━━━ Materials provided

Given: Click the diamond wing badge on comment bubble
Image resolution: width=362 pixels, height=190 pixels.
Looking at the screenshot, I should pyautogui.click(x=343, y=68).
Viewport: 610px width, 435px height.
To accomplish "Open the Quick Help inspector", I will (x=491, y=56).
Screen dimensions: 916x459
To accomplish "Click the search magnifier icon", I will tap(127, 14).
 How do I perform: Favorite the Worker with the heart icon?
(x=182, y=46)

━━━━━━

**Goal of the exercise:**
Transcribe each entry precisely, missing none.

**Exercise output:**
Given: Click the diamond wing badge on comment bubble
Image resolution: width=362 pixels, height=190 pixels.
Looking at the screenshot, I should pyautogui.click(x=343, y=68).
Viewport: 610px width, 435px height.
To accomplish "Open the Quick Help inspector", I will (x=491, y=56).
Screen dimensions: 916x459
To accomplish "Click the search magnifier icon", I will tap(127, 14).
 How do I perform: Favorite the Worker with the heart icon?
(x=182, y=46)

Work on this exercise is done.